Students who take the ACCESS test receive scale scores in four domains – reading, writing, listening, and speaking – as well as a composite scale score based on all four domains. Those scale scores are then used to determine the student’s proficiency level on a scale from 1.0 to 6.0. English language proficiency is defined as a composite proficiency level of 4.5 and at least three out of four domains at or above 3.5.
For the purposes of school accountability under the Every Student Succeeds Act (ESSA), Minnesota public schools serving English learners will be evaluated based on students’ growth on the ACCESS test compared to the growth required to be on track to achieving English language proficiency.
Why Does Progress Toward English Language Proficiency Matter?

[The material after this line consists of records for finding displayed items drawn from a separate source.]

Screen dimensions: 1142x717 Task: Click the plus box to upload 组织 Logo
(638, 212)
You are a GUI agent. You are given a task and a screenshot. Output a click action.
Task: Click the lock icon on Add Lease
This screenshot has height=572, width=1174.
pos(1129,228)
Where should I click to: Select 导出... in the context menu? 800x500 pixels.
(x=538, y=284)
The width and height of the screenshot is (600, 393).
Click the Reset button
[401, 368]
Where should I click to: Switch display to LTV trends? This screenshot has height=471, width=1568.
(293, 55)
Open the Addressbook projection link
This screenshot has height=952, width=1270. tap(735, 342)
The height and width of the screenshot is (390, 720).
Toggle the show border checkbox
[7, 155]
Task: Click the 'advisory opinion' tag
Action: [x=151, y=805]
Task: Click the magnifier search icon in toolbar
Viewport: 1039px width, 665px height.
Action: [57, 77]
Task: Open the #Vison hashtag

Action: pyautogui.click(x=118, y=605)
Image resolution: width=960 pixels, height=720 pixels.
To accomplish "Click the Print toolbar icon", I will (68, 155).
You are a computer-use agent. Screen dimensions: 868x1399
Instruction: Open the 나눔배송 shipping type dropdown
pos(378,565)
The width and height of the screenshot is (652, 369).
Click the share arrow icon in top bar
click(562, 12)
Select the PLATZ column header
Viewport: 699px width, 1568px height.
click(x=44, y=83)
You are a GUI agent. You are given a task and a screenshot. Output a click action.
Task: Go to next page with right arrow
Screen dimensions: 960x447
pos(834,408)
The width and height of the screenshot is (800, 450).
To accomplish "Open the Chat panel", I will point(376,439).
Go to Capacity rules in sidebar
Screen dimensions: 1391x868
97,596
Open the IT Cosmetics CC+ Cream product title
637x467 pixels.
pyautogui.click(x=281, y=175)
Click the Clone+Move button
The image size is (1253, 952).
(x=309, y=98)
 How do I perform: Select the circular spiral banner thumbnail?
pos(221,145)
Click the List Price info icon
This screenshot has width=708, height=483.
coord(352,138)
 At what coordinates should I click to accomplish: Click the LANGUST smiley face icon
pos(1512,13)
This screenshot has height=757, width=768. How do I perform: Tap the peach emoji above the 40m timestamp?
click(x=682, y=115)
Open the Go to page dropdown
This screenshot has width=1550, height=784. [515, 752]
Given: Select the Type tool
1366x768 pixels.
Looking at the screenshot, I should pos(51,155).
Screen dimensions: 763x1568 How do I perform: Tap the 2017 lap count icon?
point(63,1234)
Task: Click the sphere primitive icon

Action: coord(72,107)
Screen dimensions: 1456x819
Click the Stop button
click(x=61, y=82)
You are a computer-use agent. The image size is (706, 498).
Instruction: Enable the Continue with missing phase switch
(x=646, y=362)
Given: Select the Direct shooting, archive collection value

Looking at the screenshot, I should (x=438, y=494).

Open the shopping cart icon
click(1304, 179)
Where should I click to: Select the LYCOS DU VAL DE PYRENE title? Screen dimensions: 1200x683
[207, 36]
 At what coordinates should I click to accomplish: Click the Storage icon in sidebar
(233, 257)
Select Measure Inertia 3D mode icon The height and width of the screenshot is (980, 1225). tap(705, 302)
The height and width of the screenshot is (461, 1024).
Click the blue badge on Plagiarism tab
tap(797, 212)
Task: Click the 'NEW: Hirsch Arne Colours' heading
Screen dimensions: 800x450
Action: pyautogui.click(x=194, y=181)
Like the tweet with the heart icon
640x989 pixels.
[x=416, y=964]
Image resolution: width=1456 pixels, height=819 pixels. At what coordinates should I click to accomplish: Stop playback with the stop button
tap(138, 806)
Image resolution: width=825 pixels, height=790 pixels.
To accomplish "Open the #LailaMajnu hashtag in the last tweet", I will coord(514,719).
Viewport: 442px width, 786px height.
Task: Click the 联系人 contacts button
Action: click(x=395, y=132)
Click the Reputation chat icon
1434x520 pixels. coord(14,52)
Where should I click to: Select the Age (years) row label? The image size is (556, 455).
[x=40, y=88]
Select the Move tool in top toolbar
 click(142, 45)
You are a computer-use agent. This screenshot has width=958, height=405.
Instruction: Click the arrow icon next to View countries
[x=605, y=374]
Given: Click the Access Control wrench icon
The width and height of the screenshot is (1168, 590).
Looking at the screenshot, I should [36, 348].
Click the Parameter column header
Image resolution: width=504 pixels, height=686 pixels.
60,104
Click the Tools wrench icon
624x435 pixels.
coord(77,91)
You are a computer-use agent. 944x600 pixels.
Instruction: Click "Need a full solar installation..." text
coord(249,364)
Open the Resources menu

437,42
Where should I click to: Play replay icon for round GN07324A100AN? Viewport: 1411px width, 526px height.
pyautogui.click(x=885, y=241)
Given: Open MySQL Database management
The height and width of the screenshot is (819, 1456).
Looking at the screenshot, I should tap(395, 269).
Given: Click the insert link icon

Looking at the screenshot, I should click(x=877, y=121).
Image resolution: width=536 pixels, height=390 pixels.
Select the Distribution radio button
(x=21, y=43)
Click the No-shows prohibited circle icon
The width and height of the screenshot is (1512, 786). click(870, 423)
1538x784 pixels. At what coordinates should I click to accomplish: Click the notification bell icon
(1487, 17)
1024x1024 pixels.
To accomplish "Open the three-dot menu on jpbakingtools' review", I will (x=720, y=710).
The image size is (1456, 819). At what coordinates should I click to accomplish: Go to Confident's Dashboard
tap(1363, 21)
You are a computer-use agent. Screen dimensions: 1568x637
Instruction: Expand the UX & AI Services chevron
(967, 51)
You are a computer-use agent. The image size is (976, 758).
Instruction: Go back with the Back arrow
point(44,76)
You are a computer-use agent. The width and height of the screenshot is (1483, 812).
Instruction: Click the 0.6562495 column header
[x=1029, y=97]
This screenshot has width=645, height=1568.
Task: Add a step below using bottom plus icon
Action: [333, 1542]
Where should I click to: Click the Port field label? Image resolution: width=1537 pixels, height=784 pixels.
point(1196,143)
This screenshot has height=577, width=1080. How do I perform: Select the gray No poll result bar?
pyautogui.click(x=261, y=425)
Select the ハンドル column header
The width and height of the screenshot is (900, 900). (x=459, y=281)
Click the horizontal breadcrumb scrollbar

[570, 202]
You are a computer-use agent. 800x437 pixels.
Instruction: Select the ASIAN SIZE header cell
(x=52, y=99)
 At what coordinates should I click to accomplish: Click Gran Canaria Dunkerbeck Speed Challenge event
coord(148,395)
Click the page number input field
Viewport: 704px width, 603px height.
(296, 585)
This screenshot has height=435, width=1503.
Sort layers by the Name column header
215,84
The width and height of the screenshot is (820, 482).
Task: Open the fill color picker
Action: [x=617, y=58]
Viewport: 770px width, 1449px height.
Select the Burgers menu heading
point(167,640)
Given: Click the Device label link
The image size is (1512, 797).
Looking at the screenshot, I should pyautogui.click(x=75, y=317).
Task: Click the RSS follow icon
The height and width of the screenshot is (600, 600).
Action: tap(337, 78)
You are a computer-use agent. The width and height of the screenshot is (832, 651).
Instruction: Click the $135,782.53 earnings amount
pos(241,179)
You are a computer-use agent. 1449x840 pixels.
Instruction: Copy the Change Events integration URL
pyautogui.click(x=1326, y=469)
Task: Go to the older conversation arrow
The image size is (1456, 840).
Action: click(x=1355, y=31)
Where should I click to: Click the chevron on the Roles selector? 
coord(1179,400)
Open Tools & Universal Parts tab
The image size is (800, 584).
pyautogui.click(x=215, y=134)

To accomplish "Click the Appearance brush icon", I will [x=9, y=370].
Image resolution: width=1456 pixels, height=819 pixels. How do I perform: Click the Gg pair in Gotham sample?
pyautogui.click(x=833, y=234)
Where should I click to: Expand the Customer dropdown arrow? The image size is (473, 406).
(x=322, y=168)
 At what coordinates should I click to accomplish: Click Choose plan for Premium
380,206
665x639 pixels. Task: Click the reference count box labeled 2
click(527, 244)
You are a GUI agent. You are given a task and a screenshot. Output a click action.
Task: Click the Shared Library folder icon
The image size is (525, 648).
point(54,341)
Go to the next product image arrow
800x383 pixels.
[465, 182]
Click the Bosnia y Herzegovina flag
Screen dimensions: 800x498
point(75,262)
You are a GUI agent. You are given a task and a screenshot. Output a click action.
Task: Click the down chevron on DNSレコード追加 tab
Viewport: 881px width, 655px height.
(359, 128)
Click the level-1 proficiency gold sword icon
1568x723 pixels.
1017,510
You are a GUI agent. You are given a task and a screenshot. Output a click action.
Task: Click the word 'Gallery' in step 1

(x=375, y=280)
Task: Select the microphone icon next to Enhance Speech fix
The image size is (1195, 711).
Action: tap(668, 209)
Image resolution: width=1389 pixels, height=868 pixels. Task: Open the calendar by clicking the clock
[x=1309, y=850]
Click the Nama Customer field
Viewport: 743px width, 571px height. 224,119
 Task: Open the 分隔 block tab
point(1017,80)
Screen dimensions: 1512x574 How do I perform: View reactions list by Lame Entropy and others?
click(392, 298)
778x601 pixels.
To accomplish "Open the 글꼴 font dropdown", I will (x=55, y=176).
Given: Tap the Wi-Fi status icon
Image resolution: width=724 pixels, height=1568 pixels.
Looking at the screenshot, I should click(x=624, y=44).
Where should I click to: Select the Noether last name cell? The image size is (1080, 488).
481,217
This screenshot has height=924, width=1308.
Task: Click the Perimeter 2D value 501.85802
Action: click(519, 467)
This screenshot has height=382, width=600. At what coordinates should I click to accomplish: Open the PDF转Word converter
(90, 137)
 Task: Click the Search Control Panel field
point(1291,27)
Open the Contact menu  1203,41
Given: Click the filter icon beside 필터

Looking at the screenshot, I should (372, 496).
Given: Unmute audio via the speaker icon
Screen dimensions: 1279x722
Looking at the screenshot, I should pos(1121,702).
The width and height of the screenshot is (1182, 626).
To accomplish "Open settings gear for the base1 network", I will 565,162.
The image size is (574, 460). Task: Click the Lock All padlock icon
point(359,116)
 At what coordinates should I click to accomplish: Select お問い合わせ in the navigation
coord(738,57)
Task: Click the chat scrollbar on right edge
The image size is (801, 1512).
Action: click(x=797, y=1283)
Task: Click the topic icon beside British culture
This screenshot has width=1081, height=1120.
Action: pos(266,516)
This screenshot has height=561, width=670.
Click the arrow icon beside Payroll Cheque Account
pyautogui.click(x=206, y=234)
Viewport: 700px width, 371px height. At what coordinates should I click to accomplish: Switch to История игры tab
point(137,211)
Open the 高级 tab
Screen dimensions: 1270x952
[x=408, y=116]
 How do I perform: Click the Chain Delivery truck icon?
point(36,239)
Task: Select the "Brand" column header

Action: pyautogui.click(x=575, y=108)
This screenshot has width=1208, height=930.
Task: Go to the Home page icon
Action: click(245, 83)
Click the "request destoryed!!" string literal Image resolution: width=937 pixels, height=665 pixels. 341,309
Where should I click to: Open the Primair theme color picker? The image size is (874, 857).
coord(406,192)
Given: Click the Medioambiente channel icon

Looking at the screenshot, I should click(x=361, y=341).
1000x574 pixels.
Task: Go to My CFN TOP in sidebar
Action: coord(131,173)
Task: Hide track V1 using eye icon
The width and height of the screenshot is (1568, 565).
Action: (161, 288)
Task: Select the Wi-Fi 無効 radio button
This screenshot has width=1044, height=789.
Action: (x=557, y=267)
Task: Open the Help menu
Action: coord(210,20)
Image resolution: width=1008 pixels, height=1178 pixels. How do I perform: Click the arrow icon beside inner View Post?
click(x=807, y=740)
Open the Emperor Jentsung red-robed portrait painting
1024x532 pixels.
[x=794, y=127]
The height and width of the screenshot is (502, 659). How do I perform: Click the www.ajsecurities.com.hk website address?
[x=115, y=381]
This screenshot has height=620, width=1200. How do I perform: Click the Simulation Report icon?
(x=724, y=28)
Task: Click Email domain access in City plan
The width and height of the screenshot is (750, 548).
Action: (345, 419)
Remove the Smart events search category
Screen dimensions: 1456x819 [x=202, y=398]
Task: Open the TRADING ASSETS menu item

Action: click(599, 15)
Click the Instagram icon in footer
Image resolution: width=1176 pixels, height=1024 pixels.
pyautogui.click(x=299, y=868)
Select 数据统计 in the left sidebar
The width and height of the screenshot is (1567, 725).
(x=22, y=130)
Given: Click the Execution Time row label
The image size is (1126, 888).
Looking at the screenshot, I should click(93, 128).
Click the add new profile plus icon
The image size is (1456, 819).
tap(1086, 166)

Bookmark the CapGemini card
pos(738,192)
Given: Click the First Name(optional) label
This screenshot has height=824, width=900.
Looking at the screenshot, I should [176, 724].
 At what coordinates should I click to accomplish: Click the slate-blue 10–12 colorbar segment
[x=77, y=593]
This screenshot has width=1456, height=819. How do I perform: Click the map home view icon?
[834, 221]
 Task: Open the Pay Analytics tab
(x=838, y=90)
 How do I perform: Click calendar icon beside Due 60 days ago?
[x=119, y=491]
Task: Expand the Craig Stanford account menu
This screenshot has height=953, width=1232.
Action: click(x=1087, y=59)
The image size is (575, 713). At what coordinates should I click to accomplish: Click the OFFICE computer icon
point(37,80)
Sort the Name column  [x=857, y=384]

English learners’ success in academic subjects, as well as in career and college, is greatly supported by English language proficiency. Students should be able to fully access and benefit from a well-rounded education in Minnesota schools. English language proficiency makes this access possible and increases the benefits students receive, especially in the large majority of Minnesota schools where English is the primary language of instruction.
English learners enter Minnesota schools at many different ages, with varying levels of existing English language proficiency, and from a diverse set of contexts and backgrounds. Students’ progress toward English language proficiency is therefore a fairer measurement of schools’ success than English language proficiency on its own.
What can Schools and Districts Do to Improve Progress Toward English Language Proficiency?
In Minnesota, an English Language Development Standards Implementation framework has been developed for education leaders engaged in implementing English Language Development (ELD) and content standards. The framework can be used by school districts to evaluate their current level of ELD standards implementation, identify features already in place, and identify areas in need of improvement. Schools and districts should reference content standards and English language development standards in planning for language learning throughout the school day. The explicit interaction between language and content is fundamental to success for ELs. Access the English Language Development Standards Implementation document for more information.
Schools and districts should capitalize on the resources and experiences that ELs bring to school to develop their academic language. Teaching and learning should revolve around who ELs are, what they can do, and how everyone can benefit from the tremendous assets they bring to school. When students can recognize their own linguistic and cultural identities represented in their school, they feel respected as members and contributors to their learning environment.
Schools and districts should provide opportunities for all English learners to engage in higher-order thinking. With ample and varied instructional supports, every English learner can engage in cognitively demanding tasks to demonstrate understanding and use of academic language and content.
For more information or support with EL programming, visit the MDE English Learner Education website.
How Will Progress Toward English Language Proficiency be Calculated in Minnesota’s ESSA Accountability System?
A path to proficiency will be plotted for each student based on their initial ACCESS composite score and the grade they were in when they received that score. In general, older students and students with lower composite scores will have more time to achieve English language proficiency, while younger students and students with higher composite scores will be expected to achieve English language proficiency more quickly.
Each student’s path to proficiency will include targets for each year. These targets will reflect the observed trend that students tend to progress faster at lower proficiency levels on the ACCESS test, and slower at higher proficiency levels. Each year, the change in the student’s composite proficiency level will be compared to the change required for them to meet their target. Students who meet or exceed their targets will receive full points, while students who do not meet their targets will receive partial points based on how close their score was to the target.
At all schools where 20 or more students receive a progress score, the average student progress at the school will be used as the school’s average. This average will be one of the indicators used to identify schools for support.
Under ESSA, schools will also be recognized for improvement, with particular attention to the school’s context and the way in which improvement was achieved. This recognition should provide additional ways for schools and districts to find similar schools and districts that have improved progress toward English language proficiency.